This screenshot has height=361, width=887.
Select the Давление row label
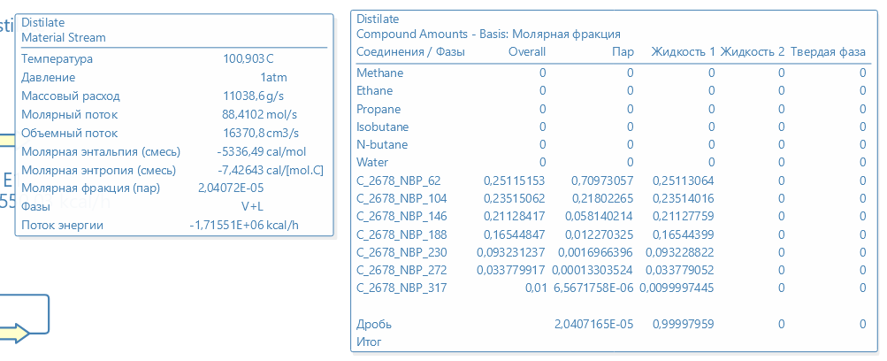click(48, 77)
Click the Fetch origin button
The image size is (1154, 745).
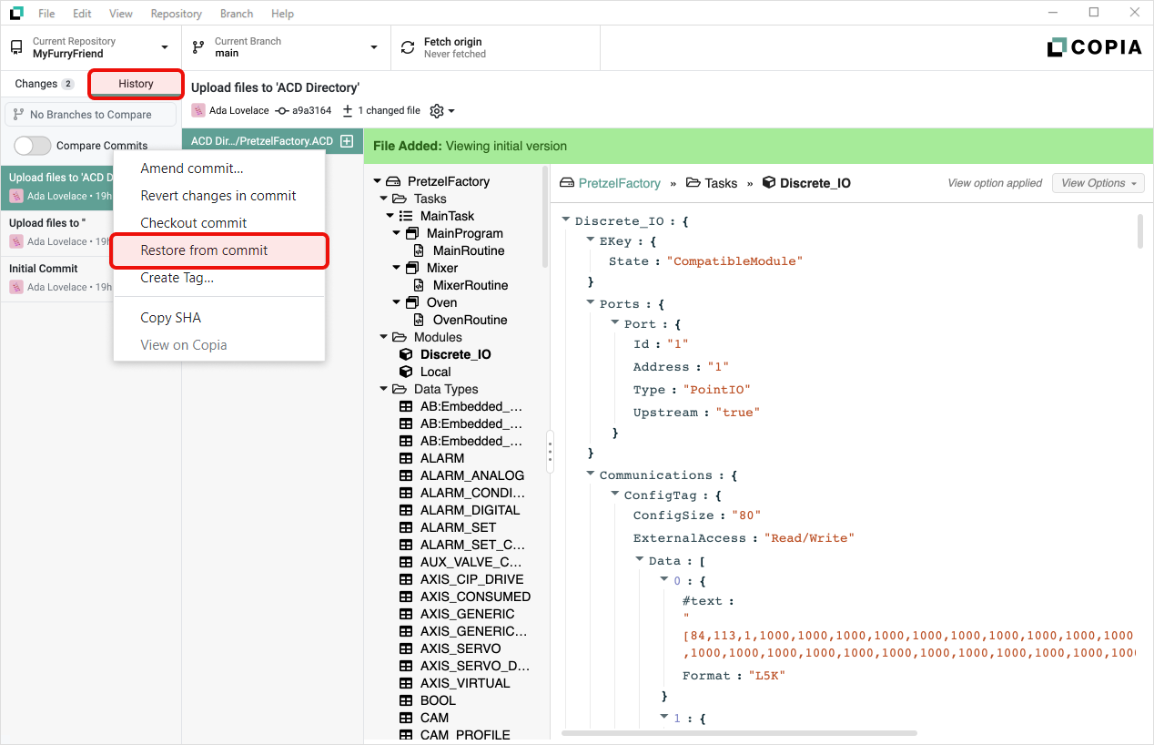coord(495,47)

Task description =
Word for word, write out the full listing, leaving the pictures aside.

Completed exercise =
This screenshot has height=361, width=887.
Select the Давление row label
click(48, 77)
Click the Fetch origin button
The image size is (1154, 745).
coord(495,47)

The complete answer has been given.